### [Activity]
Your answer should consist of each line below that includes the word "Music".

### [Source records]
----

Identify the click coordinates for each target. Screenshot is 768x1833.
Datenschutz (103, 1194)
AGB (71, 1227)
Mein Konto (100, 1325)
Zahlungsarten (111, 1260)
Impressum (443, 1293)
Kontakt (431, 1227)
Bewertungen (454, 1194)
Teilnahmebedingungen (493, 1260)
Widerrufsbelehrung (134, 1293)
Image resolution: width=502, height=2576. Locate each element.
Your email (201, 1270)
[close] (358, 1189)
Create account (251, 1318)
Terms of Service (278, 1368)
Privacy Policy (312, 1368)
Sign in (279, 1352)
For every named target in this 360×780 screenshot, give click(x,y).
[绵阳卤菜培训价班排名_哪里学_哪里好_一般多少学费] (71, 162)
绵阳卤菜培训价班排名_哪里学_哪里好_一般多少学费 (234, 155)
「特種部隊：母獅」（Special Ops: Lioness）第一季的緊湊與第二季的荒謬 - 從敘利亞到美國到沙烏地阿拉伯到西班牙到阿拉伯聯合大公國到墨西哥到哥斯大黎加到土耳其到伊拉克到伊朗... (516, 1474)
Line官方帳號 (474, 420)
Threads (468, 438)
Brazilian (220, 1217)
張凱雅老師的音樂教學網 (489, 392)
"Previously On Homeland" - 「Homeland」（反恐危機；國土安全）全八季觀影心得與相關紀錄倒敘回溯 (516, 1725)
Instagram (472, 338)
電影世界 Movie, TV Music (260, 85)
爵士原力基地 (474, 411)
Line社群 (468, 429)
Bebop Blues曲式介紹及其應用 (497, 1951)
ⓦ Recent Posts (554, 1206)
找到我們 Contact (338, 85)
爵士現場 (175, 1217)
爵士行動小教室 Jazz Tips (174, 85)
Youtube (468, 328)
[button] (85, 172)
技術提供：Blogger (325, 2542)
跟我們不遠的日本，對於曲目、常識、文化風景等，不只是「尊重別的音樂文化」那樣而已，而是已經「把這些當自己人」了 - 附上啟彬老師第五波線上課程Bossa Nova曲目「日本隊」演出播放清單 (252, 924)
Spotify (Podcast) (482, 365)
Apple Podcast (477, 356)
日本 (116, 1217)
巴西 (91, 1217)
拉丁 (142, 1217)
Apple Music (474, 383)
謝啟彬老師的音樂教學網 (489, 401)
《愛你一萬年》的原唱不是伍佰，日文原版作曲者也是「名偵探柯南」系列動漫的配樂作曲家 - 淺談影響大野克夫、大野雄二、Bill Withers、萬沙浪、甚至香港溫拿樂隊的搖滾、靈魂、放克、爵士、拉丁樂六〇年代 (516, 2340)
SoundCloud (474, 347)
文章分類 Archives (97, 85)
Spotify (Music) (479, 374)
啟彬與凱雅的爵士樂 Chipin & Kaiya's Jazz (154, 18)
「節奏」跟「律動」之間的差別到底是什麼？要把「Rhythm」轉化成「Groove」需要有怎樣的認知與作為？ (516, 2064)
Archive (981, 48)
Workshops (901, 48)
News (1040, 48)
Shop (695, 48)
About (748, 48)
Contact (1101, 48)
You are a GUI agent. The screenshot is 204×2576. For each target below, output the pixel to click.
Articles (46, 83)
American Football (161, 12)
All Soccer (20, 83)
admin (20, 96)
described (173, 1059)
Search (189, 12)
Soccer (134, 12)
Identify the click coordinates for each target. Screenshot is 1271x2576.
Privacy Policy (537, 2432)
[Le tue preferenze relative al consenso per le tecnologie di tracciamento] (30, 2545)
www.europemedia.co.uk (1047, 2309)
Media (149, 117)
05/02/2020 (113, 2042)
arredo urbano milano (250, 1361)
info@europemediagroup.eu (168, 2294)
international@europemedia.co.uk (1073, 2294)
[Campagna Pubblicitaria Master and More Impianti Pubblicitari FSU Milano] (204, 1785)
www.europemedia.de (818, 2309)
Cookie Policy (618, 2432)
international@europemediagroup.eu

----

### [Output of the exercise]
電影世界 Movie, TV Music (260, 85)
Apple Music (474, 383)
Spotify (Music) (479, 374)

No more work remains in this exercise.